There is waste in a professional kitchen. A good chef will minimize it, to be sure, but it is there nonetheless. In a catering kitchen it can be flat out appalling; you know what bad form it is to run out of food at your own party, and when every order is a party...

Add to that the question of local/sustainable/seasonal/organic. Can you offer a client an organic option when you have no idea if three months from now that option will even be available? What happens if you do and then the guest count goes up beyond the capability of the farmer?

We have unbelievable opulence where our food is concerned and I see it getting taken for granted daily. What should my responsibility be? To give the clients what they want? To educate from within? To leave it behind in protest?

I asked a horticultural friend why he stays in an area that is still fairly backward where food consciousness is concerned- he has multiple jobs to keep afloat. He says he would rather stay to try and help the change happen, because if he doesn't, it will just make the area slip further behind. That is seriously noble.

As someone who isn't at the top of the kitchen food chain, who can influence very little, I wish I could go somewhere where I didn't have to trailblaze, where I could work with people who have some of the concerns I do. It is frustrating to have such a small voice.

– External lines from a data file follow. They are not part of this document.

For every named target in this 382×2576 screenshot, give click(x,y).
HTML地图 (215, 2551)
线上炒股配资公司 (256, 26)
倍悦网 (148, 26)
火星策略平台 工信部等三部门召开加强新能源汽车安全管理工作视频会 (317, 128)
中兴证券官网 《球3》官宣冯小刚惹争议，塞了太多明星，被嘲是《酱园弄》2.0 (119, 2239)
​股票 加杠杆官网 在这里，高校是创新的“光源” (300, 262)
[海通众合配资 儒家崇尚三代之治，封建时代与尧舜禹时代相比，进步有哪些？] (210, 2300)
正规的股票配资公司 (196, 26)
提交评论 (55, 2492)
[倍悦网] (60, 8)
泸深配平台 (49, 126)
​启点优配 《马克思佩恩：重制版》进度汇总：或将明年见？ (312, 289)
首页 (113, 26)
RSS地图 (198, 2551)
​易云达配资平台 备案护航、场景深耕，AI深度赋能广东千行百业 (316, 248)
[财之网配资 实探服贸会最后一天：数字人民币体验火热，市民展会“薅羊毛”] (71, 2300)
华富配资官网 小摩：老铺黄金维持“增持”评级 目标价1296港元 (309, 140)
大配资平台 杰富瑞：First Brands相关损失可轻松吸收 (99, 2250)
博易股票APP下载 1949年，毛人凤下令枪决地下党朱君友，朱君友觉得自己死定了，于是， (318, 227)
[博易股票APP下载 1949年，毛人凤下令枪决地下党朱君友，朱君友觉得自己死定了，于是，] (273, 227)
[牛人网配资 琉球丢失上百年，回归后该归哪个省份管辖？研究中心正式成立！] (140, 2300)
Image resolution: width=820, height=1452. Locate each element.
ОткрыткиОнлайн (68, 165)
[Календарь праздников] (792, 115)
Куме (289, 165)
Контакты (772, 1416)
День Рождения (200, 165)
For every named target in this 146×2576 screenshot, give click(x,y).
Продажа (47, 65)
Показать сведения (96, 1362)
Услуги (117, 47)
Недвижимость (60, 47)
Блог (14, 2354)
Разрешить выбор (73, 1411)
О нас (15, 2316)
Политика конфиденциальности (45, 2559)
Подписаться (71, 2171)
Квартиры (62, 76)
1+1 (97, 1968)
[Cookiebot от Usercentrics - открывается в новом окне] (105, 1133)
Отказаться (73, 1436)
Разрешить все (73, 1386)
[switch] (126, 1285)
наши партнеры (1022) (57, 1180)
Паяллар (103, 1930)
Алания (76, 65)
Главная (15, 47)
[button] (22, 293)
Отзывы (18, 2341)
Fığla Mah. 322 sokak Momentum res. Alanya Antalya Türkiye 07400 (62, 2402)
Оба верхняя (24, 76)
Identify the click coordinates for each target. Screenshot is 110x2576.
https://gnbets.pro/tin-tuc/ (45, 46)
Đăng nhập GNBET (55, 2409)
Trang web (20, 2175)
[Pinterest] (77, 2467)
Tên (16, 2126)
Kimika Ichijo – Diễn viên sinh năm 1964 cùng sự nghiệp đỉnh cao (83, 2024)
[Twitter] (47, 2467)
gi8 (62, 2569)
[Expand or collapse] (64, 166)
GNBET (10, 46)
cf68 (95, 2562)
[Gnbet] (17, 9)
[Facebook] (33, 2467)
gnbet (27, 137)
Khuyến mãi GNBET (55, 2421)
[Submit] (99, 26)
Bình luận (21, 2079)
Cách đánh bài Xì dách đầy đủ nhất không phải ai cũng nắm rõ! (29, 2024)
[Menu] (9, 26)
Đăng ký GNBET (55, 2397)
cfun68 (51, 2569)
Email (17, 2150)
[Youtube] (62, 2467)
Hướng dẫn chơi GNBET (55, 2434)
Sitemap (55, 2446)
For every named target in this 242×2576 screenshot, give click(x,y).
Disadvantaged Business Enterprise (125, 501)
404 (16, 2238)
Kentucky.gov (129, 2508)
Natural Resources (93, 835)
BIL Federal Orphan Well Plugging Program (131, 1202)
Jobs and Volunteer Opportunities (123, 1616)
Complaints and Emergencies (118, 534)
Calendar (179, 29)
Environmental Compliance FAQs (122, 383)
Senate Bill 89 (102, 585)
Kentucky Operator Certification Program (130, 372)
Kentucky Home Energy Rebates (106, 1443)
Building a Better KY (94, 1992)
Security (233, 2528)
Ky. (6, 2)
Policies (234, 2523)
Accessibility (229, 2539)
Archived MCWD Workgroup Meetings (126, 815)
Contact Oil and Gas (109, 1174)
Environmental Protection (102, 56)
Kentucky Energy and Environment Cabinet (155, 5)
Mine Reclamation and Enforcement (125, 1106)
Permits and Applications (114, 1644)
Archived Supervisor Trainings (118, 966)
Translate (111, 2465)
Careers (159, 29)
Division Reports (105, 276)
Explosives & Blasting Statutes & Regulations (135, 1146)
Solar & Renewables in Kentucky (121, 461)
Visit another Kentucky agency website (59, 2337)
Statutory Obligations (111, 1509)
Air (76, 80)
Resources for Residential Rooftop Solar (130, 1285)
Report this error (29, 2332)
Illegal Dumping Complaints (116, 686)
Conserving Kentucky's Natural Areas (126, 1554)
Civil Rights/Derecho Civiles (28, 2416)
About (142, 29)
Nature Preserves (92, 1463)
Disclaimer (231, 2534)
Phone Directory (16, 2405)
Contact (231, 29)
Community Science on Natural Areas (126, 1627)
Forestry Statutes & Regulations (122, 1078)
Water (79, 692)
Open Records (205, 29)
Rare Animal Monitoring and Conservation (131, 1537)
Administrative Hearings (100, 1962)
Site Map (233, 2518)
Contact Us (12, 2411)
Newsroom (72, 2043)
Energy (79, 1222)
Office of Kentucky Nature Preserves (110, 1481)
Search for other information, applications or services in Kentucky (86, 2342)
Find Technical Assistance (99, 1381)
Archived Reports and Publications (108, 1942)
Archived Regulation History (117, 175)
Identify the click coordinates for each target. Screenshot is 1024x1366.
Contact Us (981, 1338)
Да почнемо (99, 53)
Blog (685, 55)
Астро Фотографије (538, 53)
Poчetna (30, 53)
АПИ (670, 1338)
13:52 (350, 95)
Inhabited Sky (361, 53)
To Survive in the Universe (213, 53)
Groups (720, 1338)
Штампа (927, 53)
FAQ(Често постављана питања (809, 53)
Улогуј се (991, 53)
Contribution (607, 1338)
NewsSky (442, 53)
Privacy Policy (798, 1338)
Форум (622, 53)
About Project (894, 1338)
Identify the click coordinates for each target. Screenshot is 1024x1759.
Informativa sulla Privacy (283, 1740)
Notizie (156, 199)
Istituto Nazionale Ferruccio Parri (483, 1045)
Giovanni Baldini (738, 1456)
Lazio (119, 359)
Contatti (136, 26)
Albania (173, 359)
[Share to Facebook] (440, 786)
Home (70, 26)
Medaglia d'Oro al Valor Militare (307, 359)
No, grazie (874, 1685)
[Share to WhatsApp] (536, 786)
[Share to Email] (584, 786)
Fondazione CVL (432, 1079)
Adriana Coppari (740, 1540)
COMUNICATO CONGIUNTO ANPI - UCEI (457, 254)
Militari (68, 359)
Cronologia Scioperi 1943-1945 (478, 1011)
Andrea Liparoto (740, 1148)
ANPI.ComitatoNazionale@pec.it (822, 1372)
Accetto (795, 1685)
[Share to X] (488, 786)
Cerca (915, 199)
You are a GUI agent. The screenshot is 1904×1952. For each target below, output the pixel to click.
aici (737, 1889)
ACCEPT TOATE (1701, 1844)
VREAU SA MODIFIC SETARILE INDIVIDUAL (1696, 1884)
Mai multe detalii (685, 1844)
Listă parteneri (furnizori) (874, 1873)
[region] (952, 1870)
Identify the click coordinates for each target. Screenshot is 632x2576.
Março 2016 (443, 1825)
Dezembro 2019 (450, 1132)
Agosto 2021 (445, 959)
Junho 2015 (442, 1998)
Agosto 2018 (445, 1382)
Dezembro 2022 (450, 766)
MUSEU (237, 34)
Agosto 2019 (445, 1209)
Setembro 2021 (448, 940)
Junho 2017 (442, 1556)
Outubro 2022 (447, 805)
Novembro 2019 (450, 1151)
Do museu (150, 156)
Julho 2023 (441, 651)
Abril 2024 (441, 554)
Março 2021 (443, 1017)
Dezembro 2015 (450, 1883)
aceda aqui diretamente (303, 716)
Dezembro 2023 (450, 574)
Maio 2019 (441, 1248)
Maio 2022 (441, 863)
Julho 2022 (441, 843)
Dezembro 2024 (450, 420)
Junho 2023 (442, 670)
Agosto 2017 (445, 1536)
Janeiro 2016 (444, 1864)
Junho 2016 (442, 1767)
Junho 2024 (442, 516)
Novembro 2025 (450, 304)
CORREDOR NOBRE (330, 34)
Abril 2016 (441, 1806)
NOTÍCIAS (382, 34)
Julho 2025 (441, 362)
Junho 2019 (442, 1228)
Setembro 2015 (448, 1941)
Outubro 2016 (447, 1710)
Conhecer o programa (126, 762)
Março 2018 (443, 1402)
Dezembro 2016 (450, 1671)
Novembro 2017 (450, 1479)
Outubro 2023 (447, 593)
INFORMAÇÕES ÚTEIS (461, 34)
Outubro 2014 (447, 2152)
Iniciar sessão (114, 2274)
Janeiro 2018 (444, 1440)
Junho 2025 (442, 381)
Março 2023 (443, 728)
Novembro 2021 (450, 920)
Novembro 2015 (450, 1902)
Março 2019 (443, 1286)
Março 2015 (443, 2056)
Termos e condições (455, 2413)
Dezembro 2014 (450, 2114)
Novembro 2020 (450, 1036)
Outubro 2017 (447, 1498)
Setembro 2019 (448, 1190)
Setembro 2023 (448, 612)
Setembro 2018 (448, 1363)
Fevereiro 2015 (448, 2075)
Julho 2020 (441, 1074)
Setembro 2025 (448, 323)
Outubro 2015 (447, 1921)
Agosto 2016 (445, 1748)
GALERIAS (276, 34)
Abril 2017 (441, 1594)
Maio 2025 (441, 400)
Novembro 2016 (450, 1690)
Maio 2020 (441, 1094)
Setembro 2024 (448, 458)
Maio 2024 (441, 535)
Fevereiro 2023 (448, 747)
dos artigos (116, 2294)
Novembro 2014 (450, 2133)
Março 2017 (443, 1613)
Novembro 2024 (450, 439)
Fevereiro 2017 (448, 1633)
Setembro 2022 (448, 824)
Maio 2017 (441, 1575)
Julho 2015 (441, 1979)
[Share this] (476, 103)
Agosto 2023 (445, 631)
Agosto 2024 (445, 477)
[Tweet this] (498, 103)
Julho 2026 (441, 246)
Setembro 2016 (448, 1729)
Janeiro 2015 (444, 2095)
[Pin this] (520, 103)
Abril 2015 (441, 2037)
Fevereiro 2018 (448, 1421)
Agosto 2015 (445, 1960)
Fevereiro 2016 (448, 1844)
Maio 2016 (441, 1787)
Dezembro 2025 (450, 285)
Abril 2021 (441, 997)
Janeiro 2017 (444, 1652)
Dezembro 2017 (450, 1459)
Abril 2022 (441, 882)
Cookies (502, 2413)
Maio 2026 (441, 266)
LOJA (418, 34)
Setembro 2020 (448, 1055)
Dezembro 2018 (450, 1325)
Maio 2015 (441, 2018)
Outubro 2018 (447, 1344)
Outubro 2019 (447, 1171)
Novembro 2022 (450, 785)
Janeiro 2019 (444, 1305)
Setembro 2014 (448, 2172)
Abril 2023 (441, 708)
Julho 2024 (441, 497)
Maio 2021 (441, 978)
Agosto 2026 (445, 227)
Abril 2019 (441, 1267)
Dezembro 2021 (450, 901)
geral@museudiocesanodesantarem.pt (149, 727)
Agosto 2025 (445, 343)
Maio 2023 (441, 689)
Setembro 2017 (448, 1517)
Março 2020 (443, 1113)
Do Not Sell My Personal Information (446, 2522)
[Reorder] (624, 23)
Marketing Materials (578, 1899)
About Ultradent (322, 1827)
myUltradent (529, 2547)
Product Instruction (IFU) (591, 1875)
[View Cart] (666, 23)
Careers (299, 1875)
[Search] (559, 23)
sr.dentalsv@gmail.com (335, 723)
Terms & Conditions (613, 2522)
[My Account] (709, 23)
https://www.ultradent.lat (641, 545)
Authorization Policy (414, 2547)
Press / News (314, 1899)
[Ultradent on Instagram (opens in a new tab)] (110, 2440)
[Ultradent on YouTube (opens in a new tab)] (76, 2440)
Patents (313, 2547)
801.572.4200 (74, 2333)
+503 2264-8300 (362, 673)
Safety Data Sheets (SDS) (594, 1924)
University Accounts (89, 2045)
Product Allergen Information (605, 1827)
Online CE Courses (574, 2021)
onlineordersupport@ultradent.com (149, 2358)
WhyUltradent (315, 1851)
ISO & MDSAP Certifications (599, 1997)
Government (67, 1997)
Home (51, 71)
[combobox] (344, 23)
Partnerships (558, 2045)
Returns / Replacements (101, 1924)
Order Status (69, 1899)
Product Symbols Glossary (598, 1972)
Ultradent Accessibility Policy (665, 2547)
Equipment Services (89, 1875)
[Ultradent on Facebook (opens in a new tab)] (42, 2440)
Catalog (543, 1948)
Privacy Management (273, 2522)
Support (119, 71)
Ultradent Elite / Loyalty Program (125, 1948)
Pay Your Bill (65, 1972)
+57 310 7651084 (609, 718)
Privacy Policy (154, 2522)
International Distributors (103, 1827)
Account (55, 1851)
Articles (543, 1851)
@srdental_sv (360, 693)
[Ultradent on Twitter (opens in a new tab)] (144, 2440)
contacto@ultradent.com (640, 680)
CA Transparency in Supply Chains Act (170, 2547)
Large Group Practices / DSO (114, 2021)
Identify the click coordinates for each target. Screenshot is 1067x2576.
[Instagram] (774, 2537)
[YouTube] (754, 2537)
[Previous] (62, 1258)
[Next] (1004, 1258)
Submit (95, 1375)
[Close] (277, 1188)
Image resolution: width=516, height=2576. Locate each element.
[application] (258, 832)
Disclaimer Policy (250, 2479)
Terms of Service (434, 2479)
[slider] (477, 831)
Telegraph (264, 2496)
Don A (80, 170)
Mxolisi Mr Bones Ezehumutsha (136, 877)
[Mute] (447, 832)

I think it is important to keep speaking up, though. Or else the rice flour, the pandan, the sugar and the chocolate that made this bite won't be available. Even without an apocalypse.

Tuesday, May 6, 2008

And Yet...

... I noticed today at work that our frozen peach slices (No sugar added! Individually quick frozen!) have "natural" peach flavor added to them.

Isn't natural peach flavor what they already should have?

Porch moments

We were never cake people. If I wanted cake, I wanted one that was very atypical. I remember at age six, when schools still insisted on a class cake for birthdays with no thought to allergies or nutrition, I wanted a spice cake. Lemon cake was another decent option, but otherwise, meh. Could care less. I still hate cakes.

That crisco icing on a dry sponge? Bleh. I think that was partially why I went for a French pastry education; the chefs understood that the world of dessert was so much better without a slab of yellow cake with chocolate frosting.

We love pies, though. What is not to love? A crust, baked dark to bring out the sweetness. Inside, those berries we picked off Mt. Otsego from that secret blueberry/currant/raspberry stash. Apples heaped high and topped with impossible amounts of brown sugar crumb. Or perhaps some lemon. Serious lemon. My first from scratch lemon meringue is legendary among my friends who tasted it. I cut down the lemon next time I made it, but that first one was sublime to me.

This past week I found this. It was a pie, online for the world. Whole lemons, skin and all, sliced thin. I saw the recipe and had to make it, feverish with desire, planning my time off around the ability to make this pie. I made it knowing there would be no one here to share it with; it would be, at best, distasteful to my nearest and dearest. Bitter with zest, tangy, just a bit of sugar.

The crust is my own, an all-butter deviation. I smiled as I crimped the edges remembering how magical crusts once were, how did she get that edge?, as a younger me watched pies made. Of course, the pies were never made by men. I never figured out why. Poor deprived souls. The filling is as I expected - this is a pie for my tastes alone, a race against spoilage. Can I finish it before it is lost to the world?

So I eat a bit more in the afternoon sun. For today, this is my favorite dessert.